Augusto Comte entendia que as forças armadas deveriam ser transformadas em simples milícias cívicas, destinadas ao policiamento das cidades e do interior. Em vão, os membros do Apostolado iriam lembrar a pretensa incompatibilidade entre o positivismo e qualquer forma de militarismo. Na pregação de Benjamim Constant, a elite militar tornava-se mais que simples porta-voz da Nação. Na justificativa da reforma do ensino militar, teria oportunidade de afirmar: “O soldado deve ser, de hoje em diante, o cidadão armado, corporificação da honra nacional e importante cooperador do progresso com garantia da ordem e da paz públicas, apoio inteligente e bem intencionado das instituições republicanas, jamais instrumento servil e maleável por uma obediência passiva e inconsciente que rebaixa o caráter, aniquila o estímulo e abate o moral”.

Mais que isto, ao Exército estaria reservado o papel de autêntica vanguarda na conquista do estado positivo, conforme se pode ver dos trechos adiante transcritos da Ordem do Dia que torna pública quando de seu afastamento da pasta da Guerra:

“A boa ordem, a disciplina e a fraternal convivência que reinaram em suas fileiras, o inexcedível heroísmo com que se houve em tantas campanhas em prol da integridade e da honra da pátria, onde as suas armas sempre vencedoras traçaram as mais brilhantes e honrosas páginas da nossa história, são inolvidáveis provas do quanto deve a nação brasileira ao seu patriótico exército…”

“Um exército enfim que, correspondendo às legítimas aspirações nacionais, instalou e firmou para sempre, em sólidas e largas bases, a República no seio da pátria por meio de uma revolução eminentemente pacífica e humanitária, que recomendou eficazmente a nação brasileira no respeito e a admiração de todos os povos cultos; que se assinalou nos fatos da História da Humanidade como um exemplo único edificante e para sempre memorável e digno da eterna glorificação dos séculos e das bênçãos da humanidade, soube elevar-se nobremente sublime missão social e política, reservada aos exércitos modernos que de acordo com os sãos preceitos da ciência real que deve inspirar e guiar a sua conduta, mais pacífica do que guerreira, mais humanitária do que nacional.

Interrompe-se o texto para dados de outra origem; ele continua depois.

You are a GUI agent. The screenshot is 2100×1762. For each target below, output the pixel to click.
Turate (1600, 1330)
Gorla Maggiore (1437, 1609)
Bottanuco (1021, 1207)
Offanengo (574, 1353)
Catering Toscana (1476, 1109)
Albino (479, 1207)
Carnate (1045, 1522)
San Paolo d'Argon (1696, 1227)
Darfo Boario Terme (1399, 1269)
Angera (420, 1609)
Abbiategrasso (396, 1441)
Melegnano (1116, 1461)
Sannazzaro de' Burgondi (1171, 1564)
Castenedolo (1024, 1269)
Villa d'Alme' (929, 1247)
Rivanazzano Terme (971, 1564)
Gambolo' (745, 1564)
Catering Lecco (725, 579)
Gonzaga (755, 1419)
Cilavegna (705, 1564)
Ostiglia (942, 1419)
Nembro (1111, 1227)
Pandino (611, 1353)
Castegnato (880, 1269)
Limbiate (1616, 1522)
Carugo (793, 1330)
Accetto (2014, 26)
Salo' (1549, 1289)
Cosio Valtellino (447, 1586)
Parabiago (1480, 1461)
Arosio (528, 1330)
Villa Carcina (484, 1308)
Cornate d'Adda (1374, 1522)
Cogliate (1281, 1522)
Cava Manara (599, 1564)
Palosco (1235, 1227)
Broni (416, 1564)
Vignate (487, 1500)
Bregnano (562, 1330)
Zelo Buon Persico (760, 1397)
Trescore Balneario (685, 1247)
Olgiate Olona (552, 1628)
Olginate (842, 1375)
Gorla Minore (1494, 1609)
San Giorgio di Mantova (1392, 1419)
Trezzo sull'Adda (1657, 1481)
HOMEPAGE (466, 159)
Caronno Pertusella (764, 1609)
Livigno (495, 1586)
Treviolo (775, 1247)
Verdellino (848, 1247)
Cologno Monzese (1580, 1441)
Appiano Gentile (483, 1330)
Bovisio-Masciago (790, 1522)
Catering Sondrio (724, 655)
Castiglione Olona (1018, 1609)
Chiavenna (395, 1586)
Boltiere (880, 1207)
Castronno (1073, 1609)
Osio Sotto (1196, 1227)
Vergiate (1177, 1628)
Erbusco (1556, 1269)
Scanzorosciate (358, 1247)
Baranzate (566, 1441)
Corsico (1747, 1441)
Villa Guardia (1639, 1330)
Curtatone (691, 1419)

É que eles obedecem consciente ou inconscientemente na sua índole, organização e nos seus destinos a leis imperturbáveis reguladoras da evolução geral do progresso humano que tende inevitável e progressivamente para o feliz regime final – industrial e pacífico – resultante do fraternal congraçamento dos povos. Para ele caminham mais rapidamente do que todos os outros, como é forçoso e grato reconhecê-lo, os povos americanos de modo ainda mais acentuado o nobre e generoso povo brasileiro, sempre predisposto a sacrificar dignamente o seu egoísmo nacional ao largo e fecundo amor universal. A orientação dominante nos povos e nos exércitos americanos dá-nos ligeira esperança de que aquele sublime ideal do verdadeiro progresso humano se transformará em futuro não muito remoto em grata e feliz realidade. Para ele concorrerá poderosamente o .exército brasileiro a que me orgulho pertencer.”

Essa atribuição de tais funções ao Exército explica, em grande medida, a ingerência militar na política ao longo do período republicano. É certo que, em muitas dessas circunstâncias, acabaria prevalecendo o segmento interessado na profissionalização.

Benjamin Constant Botelho de Magalhães faleceu no Rio de Janeiro, então Distrito Federal, a 22 de janeiro de 1891, antes portanto da promulgação da Constituição, que se daria a 24 de fevereiro.